Attleboro Mayor proposing expanded wetland protection buffer zones
The Mayor says the city is losing a lot of natural land and animal habitat to home and property development, and wants to take steps to protect what’s left.
By: Tim Studebaker
ATTLEBORO, MASS. (WLNE) – The mayor of Attleboro is taking the next step in his plan to make the city more environmentally friendly, by proposing an expansion to the city’s wetland protection buffer zones.
Attleboro Mayor Paul Heroux says, “Wetlands expand, they contract. It’s the expansion that I’m mainly concerned about.”
The buffer zones, which are required under Massachusetts law, are designed to protect rivers, streams, ponds, and wetlands by limiting the types of development that can be done within a set distance of protected areas. That distance varies from one city to the next. The mayor is hoping to triple the size of Attleboro’s buffer zones, from 25 feet to 75 feet.
Heroux says, “We’re trying to encourage natural vegetation to grow.
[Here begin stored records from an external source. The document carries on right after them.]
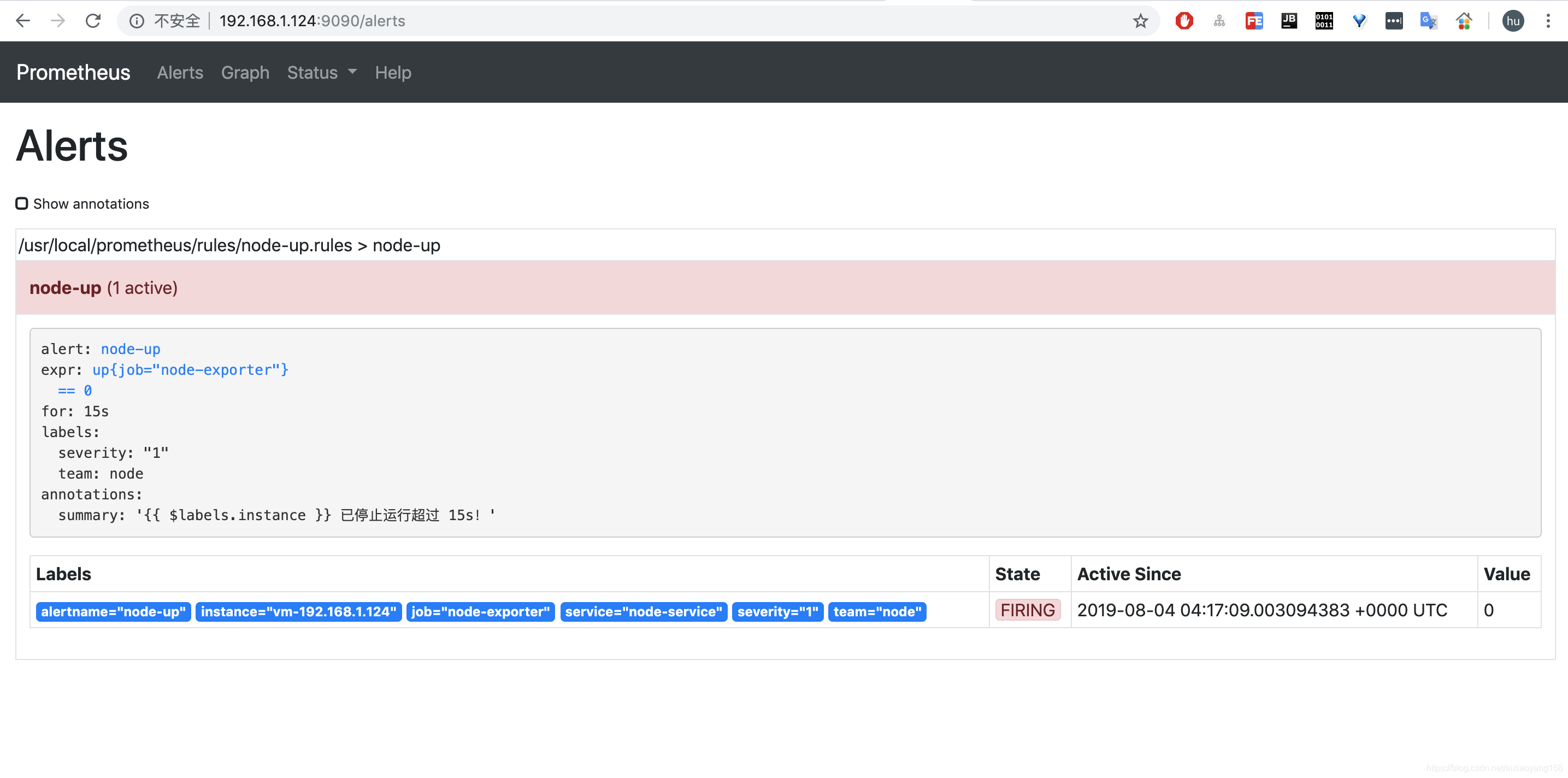Image resolution: width=1568 pixels, height=778 pixels.
Task: Go to Alerts in navbar
Action: (x=180, y=73)
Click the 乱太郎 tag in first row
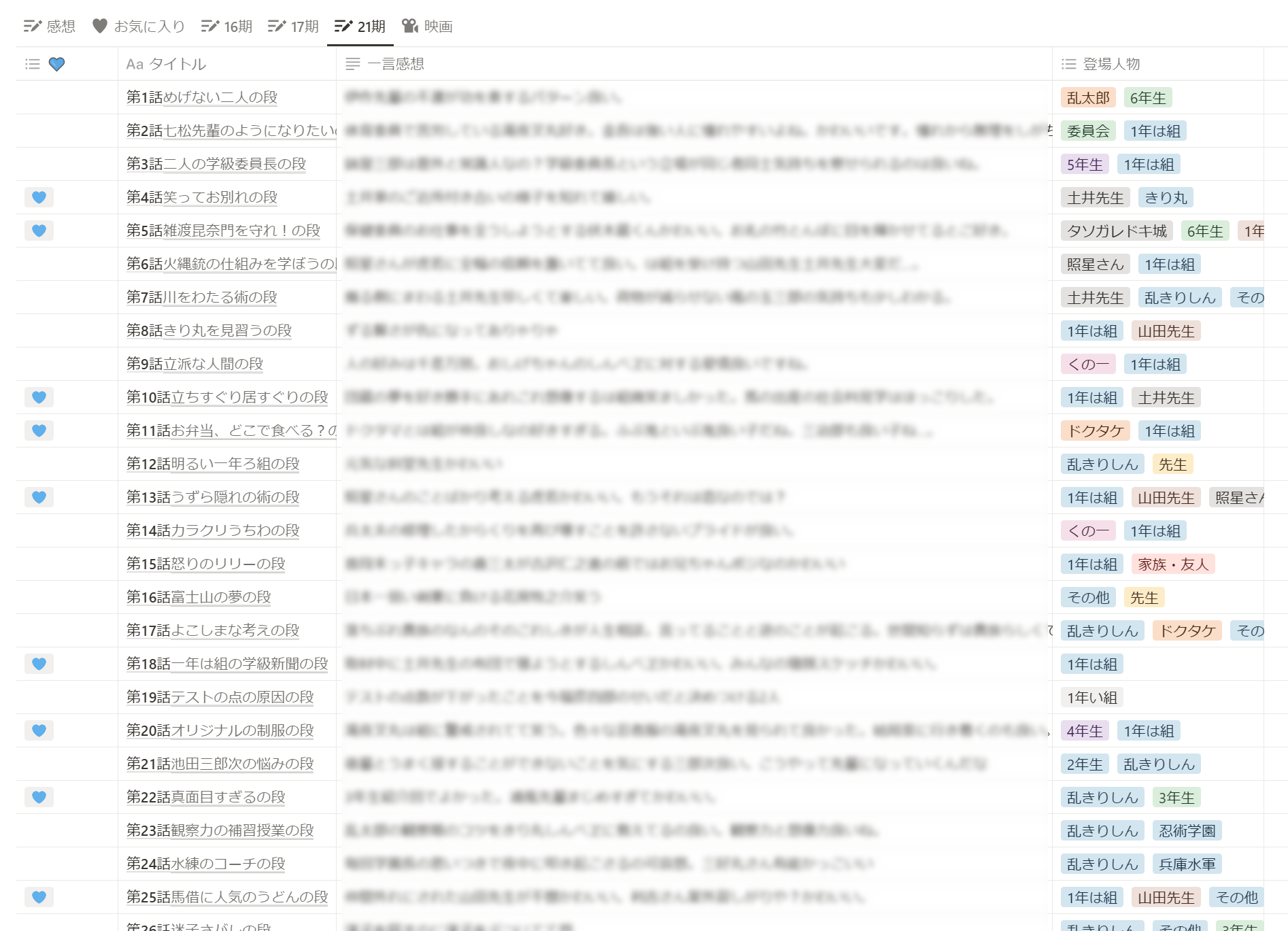 1088,98
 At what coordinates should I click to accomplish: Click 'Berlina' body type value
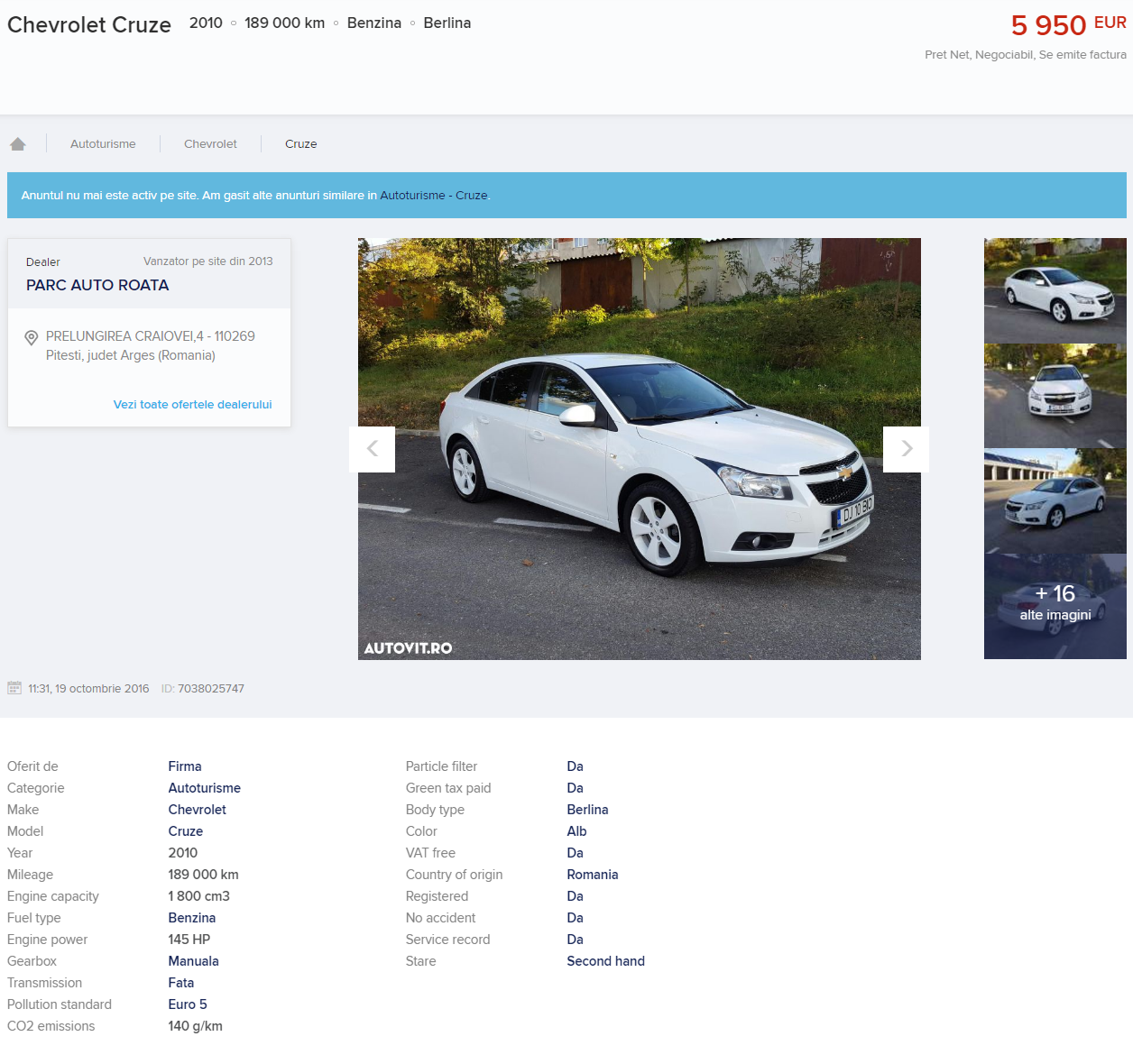tap(587, 810)
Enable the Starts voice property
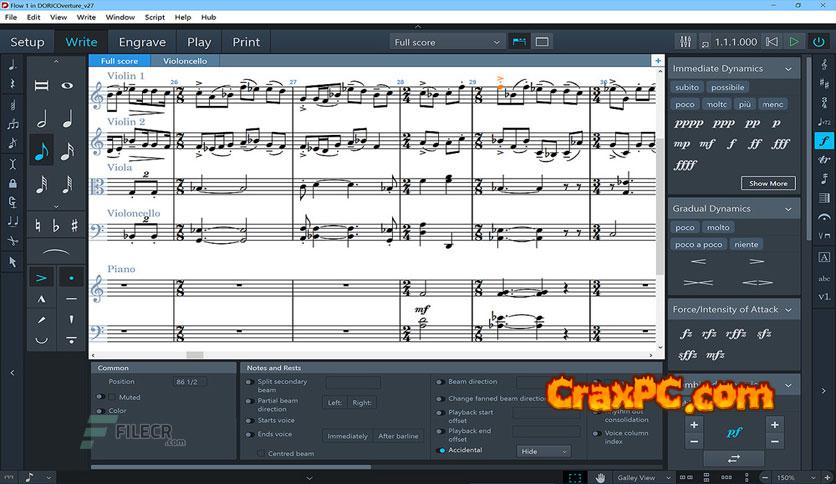 coord(249,421)
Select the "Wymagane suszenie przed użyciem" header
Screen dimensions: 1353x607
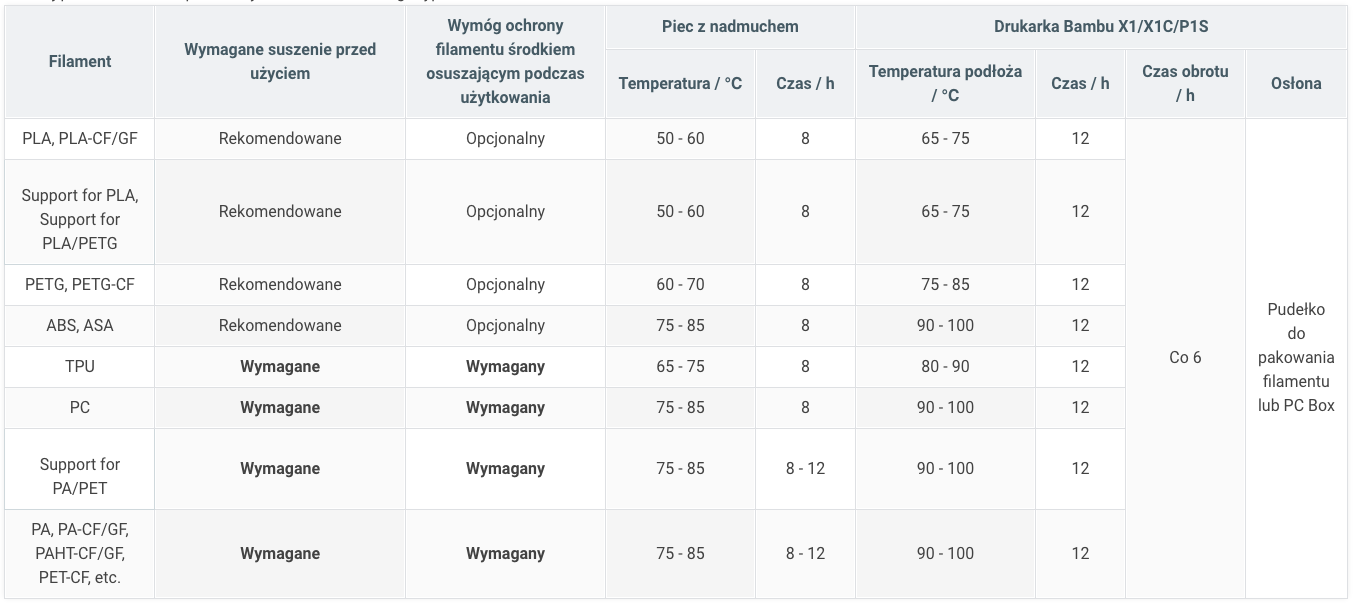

We are trying to preserve the area that animals, both big and small, can be safe and live near wetlands.”
Minor repairs and projects are normally allowed, but property owners whose land falls within one of these zones will need to apply for an exemption for larger projects, such as installing a pool, or expanding a building.
Heroux says, “They can still do a lot of the things that they were doing previously, and if they wanted to build on the expanded protections wetland zone – the buffer zone – that is still a possibility.”
The mayor says the expansion is necessary as land development skyrockets across the city.
Heroux says, “There’s just too much clear cutting. Houses are going up. Animals don’t have a place to find refuge anymore. So, this is one of the things that I am doing to try to protect that limited amount of land that we have left.”
The proposal would need the approval of the city council before it would take effect. There is no timeline as to when that could happen.